= Work to be completed =
Copy out exactly the lines from the one containing "At what coordinates" through the end of the records, and no pictures.

= Supplied records =
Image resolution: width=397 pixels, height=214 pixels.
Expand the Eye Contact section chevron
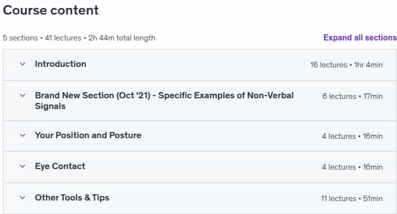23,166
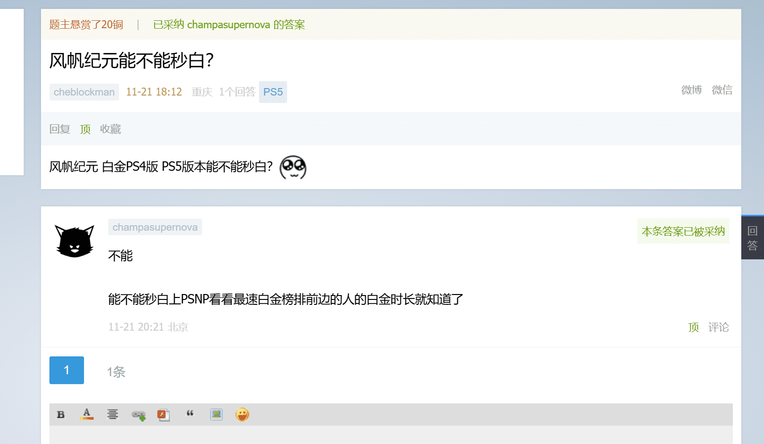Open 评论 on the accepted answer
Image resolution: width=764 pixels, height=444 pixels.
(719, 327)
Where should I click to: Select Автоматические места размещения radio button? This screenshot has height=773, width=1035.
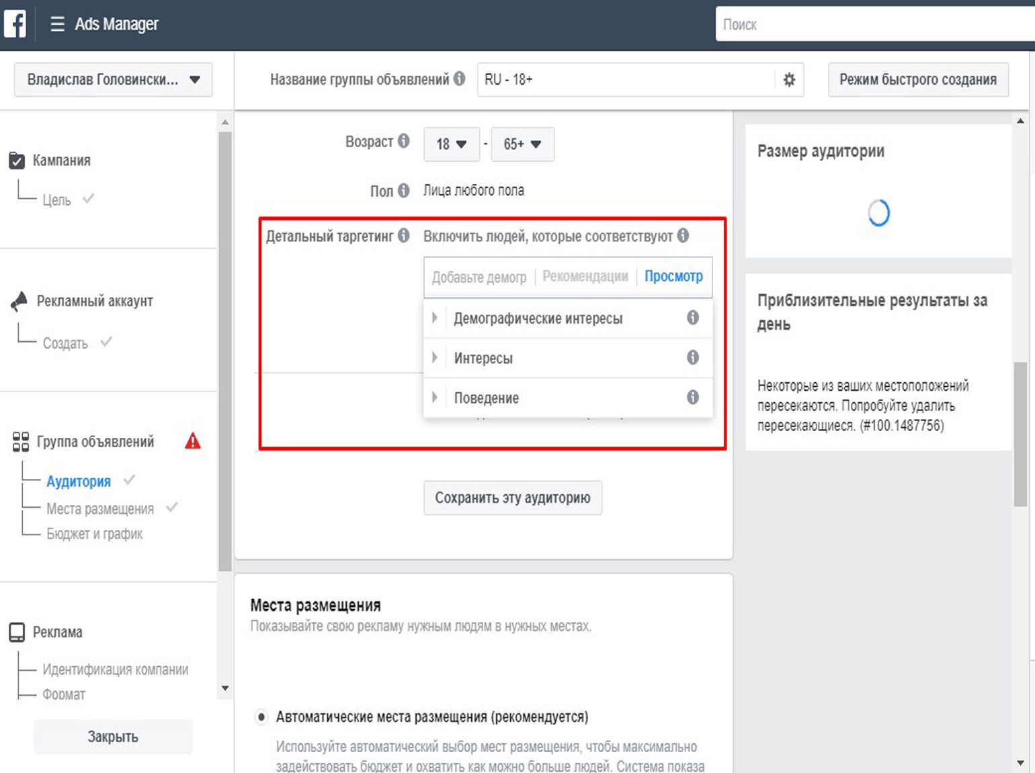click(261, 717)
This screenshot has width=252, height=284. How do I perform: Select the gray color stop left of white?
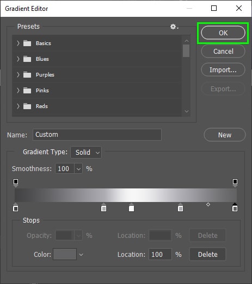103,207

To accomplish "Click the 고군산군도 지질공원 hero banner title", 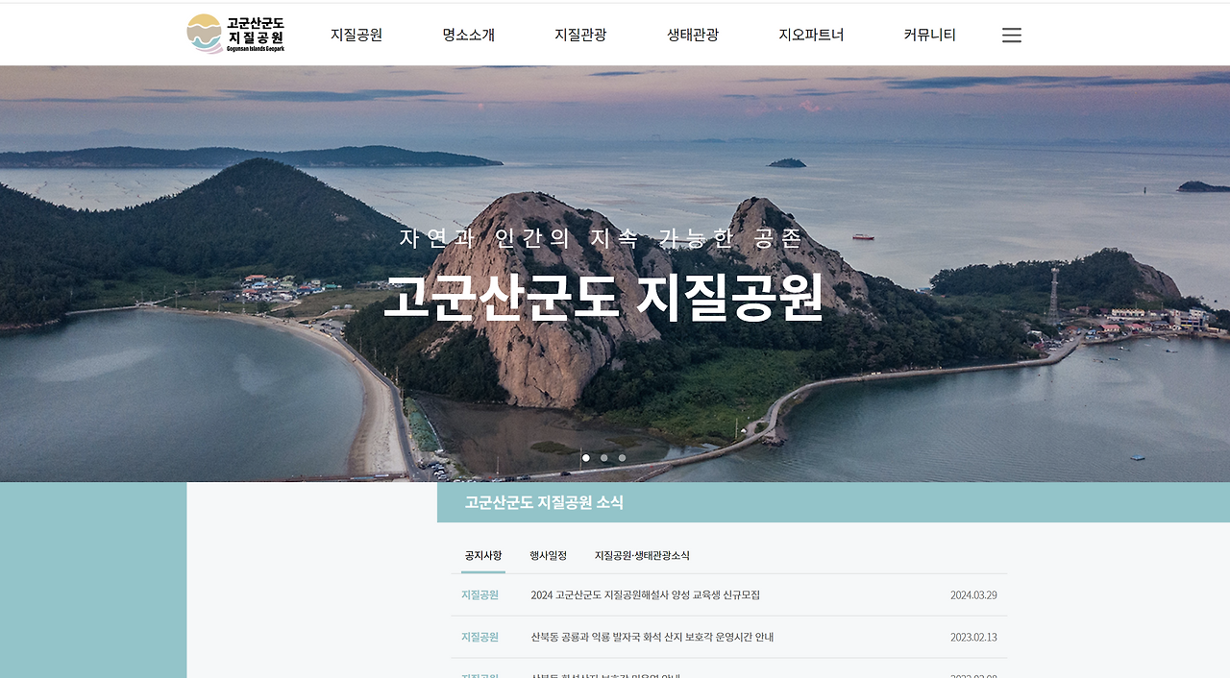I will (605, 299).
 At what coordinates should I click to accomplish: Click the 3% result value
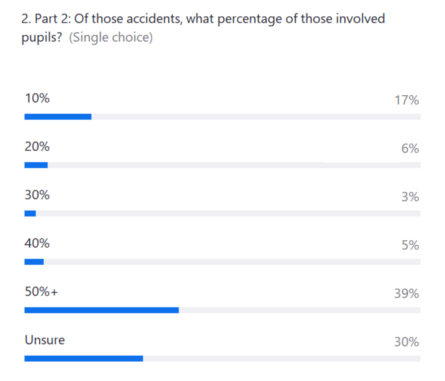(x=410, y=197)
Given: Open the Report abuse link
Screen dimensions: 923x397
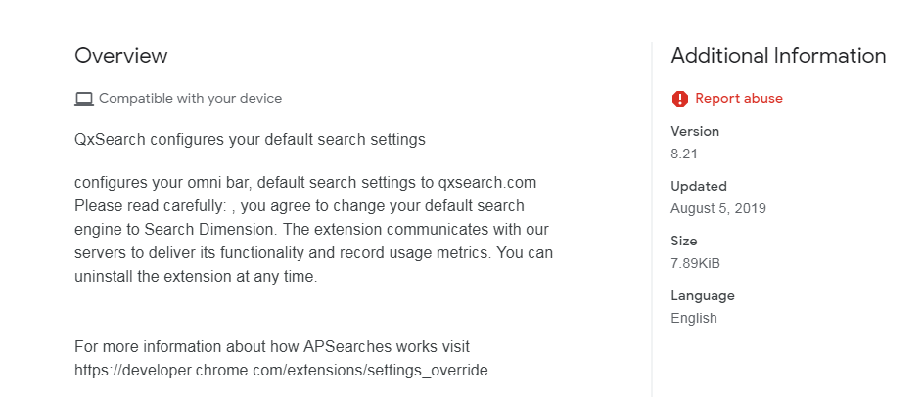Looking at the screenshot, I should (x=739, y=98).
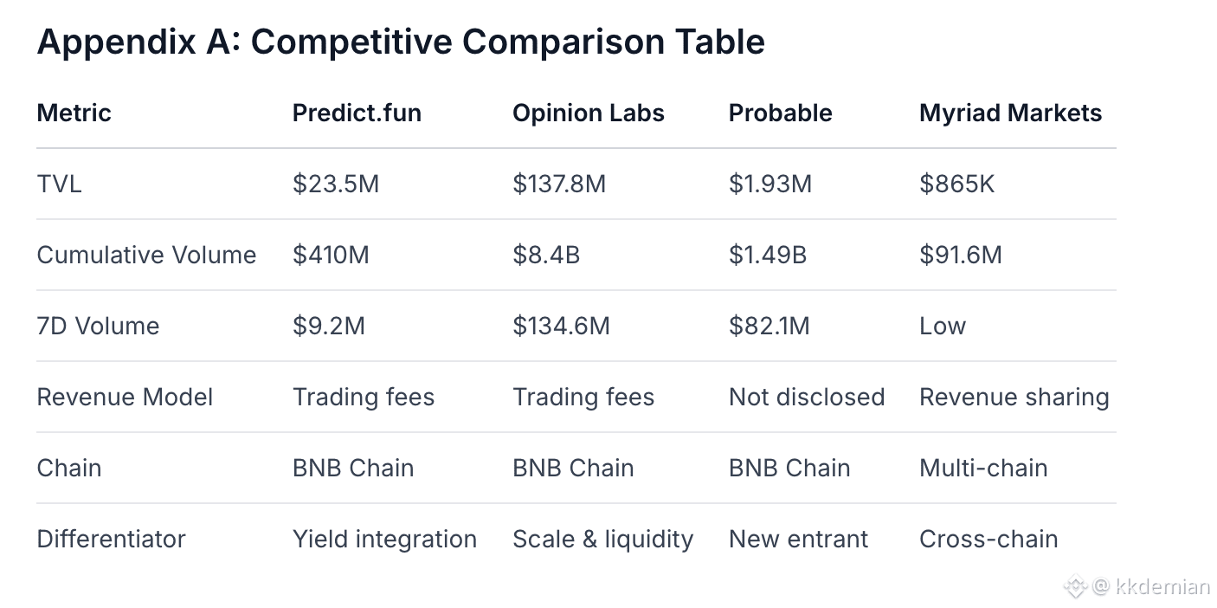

= Reply to the exercise =
 At what coordinates should I click to accomplish: Click the 3% result value
(x=410, y=197)
Given: Open the Report abuse link
Screen dimensions: 923x397
Looking at the screenshot, I should (x=739, y=98).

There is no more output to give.